# [PROBLEM DESCRIPTION]
Could you lay out the lines starting at the one containing "The image size is (957, 763)." and ending at the one containing "Action: (x=406, y=249)" as a Markdown table with columns No. and Text, numbering each line and leaving out blank ones?

# [PROVIDED RECORDS]
★ ★ ★ ★

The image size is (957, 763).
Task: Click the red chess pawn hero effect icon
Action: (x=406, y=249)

★ ★ ★ ★

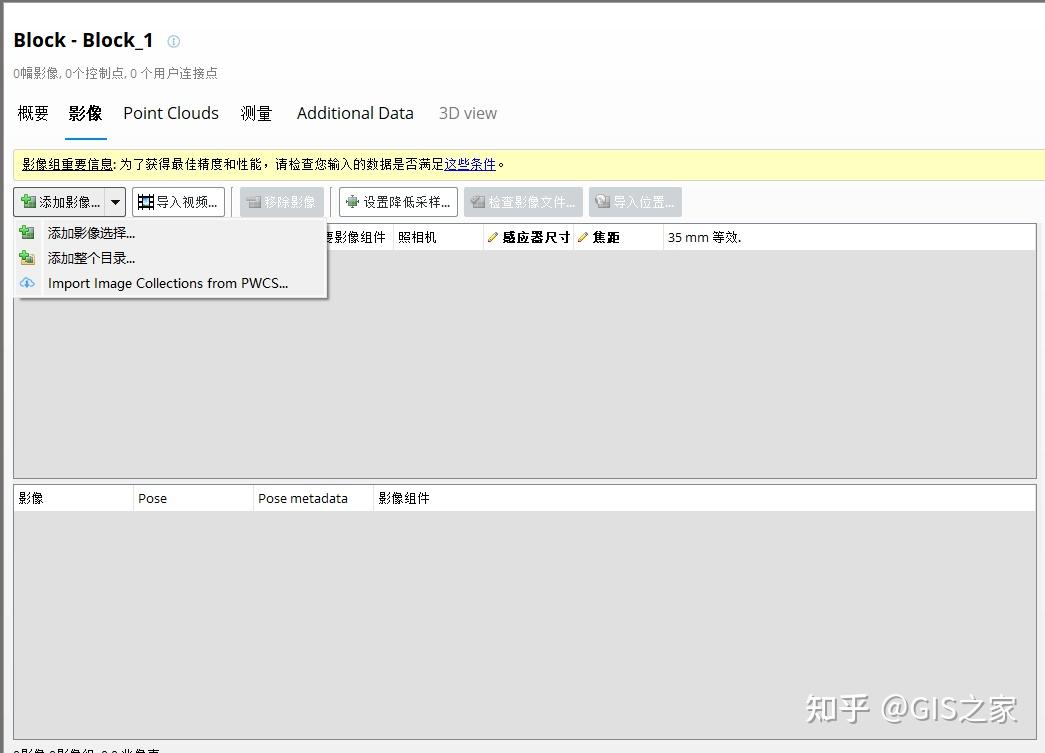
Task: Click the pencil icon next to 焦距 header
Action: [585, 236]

★ ★ ★ ★

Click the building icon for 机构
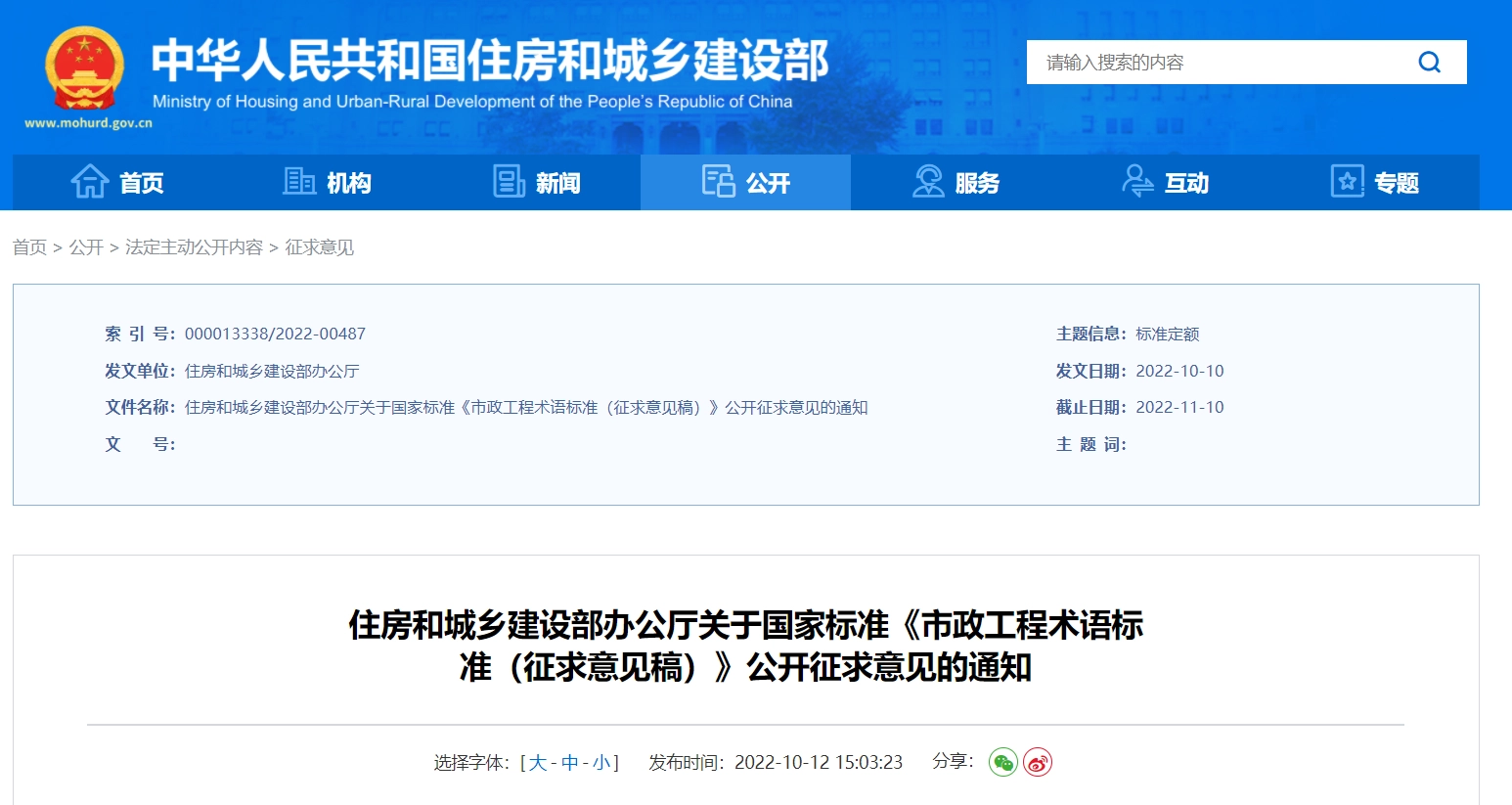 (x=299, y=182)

★ ★ ★ ★

# [OUTPUT]
| No. | Text |
|---|---|
| 1 | The image size is (957, 763). |
| 2 | Task: Click the red chess pawn hero effect icon |
| 3 | Action: (x=406, y=249) |